If you use a conversion factor, you should try tweaking it globally to
make sure nothing breaks. You can also try adjusting it to improve
stability.
If this conversion is not possible, you can set the length units used
by Box2D using `b2SetLengthUnitsPerMeter()`. This is experimental and not
well tested.
## Debug Drawing
You can implement the function pointers in `b2DebugDraw` struct to get detailed
drawing of the Box2D world. Debug draw provides:
- shapes
- joints
- broad-phase axis-aligned bounding boxes (AABBs)
- center of mass
- contact points
This is the preferred method of drawing the Box2D simulation, rather
than accessing the data directly. The reason is that much of the
necessary data is internal and subject to change.

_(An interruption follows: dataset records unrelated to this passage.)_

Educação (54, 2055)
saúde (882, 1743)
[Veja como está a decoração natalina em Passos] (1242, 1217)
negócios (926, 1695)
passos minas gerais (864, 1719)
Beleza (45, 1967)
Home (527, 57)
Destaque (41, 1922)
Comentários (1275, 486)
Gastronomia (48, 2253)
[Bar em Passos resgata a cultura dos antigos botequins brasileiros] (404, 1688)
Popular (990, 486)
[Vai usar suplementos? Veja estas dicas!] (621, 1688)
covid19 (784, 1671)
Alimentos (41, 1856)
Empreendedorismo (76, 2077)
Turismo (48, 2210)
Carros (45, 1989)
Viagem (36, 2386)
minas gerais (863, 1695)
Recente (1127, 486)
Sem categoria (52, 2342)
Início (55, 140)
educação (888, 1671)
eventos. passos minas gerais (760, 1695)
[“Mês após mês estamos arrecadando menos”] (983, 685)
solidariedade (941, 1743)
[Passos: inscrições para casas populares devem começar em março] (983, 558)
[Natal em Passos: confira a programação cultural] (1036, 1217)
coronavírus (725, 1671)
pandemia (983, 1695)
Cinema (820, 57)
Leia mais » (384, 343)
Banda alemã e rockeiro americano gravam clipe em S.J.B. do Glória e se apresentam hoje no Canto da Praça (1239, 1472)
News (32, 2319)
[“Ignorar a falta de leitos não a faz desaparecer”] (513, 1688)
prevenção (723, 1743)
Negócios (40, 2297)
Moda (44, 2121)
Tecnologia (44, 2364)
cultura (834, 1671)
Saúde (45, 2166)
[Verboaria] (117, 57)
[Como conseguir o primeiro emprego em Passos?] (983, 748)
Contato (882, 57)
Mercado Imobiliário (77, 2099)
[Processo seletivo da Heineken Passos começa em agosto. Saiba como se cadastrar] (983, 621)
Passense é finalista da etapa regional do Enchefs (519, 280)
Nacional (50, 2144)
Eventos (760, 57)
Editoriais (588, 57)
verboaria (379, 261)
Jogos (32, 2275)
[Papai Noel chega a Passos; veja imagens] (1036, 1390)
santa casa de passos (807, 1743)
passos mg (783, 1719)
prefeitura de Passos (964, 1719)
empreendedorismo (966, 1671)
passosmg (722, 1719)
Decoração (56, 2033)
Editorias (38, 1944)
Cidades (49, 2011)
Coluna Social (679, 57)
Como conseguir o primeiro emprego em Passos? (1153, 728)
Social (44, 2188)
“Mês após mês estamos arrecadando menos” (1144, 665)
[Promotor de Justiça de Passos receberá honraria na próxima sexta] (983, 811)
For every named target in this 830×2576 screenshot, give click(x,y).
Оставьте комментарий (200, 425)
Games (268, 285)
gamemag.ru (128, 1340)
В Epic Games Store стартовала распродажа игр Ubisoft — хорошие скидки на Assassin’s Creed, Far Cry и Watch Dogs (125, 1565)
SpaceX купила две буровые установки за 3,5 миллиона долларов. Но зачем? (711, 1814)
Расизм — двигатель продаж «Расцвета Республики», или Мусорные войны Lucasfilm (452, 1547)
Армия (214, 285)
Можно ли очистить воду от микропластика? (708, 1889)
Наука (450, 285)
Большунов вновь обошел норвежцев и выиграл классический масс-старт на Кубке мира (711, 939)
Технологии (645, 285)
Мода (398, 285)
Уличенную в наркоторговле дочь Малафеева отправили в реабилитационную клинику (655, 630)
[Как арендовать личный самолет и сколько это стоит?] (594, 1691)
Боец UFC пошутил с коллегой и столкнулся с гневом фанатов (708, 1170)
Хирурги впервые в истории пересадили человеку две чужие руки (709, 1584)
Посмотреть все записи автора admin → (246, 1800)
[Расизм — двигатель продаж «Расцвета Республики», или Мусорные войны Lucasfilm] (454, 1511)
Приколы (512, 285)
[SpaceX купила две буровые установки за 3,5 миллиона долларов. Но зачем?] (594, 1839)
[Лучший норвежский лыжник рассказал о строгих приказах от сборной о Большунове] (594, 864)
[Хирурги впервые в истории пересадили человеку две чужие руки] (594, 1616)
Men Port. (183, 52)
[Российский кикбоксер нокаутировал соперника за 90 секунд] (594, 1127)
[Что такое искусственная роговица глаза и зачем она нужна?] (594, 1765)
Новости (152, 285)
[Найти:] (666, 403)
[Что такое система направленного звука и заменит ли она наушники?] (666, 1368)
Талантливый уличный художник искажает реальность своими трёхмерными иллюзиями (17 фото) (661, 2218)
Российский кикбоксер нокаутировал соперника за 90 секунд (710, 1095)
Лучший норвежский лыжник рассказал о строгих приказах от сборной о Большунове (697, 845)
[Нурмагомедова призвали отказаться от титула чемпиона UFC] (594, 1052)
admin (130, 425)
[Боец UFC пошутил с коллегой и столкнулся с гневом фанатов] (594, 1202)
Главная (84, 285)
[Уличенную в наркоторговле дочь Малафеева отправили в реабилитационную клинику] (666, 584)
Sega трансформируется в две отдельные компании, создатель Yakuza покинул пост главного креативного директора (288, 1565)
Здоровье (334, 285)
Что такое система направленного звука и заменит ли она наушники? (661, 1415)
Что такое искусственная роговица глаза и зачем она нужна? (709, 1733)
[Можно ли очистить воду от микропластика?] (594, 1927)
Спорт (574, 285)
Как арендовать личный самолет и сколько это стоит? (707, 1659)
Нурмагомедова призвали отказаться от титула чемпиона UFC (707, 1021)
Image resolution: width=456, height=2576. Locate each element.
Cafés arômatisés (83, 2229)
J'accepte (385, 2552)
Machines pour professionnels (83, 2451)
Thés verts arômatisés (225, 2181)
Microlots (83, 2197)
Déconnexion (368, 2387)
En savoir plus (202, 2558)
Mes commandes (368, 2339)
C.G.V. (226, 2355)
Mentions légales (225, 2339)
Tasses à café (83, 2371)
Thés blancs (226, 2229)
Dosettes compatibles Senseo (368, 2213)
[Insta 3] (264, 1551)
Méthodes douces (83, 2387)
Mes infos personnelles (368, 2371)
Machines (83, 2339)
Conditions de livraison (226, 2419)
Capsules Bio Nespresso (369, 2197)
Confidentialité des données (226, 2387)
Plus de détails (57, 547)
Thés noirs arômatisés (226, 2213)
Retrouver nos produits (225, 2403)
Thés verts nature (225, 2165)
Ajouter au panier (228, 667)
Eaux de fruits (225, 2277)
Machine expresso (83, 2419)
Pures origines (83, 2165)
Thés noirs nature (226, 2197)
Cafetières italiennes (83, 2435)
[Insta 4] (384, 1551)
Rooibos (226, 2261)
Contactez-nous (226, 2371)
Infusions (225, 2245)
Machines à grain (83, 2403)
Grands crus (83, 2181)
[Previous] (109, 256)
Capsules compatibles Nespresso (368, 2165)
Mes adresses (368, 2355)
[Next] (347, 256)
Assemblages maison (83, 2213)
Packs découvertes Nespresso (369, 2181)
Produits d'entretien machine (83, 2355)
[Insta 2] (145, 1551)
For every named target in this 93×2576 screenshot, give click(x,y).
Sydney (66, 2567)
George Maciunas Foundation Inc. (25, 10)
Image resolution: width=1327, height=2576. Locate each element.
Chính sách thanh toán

The samples application draws the Box2D world using the `b2DebugDraw`.
## Limitations
Box2D uses several approximations to simulate rigid body physics
efficiently. This brings some limitations.
Here are the current limitations:
1. Extreme mass ratios may cause joint stretching and collision overlap.
2. Box2D uses soft constraints to improve robustness. This can lead to joint and contact flexing.
3. Continuous collision does not handle all situations. For example, general dynamic versus dynamic continuous collision is not handled. [Bullets](#bullets) handle this in a limited way. This is done for performance reasons.
4. Continuous collision does not handle joints. So you may see joint stretching on fast moving objects. Usually the joints recover after a few time steps.
5. Box2D uses the [semi-implicit Euler method](https://en.wikipedia.org/wiki/Semi-implicit_Euler_method) to solve the [equations of motion](https://en.wikipedia.org/wiki/Equations_of_motion). It does not reproduce exactly the parabolic motion of projectiles and has only first-order accuracy. However it is fast and has good stability.
6. Box2D uses a the [Gauss-Seidel method](https://en.wikipedia.org/wiki/Gauss%E2%80%93Seidel_method) to solve constraints and achieve real-time performance. You will not get precisely rigid collisions or pixel perfect accuracy. Increasing the sub-step count will improve accuracy.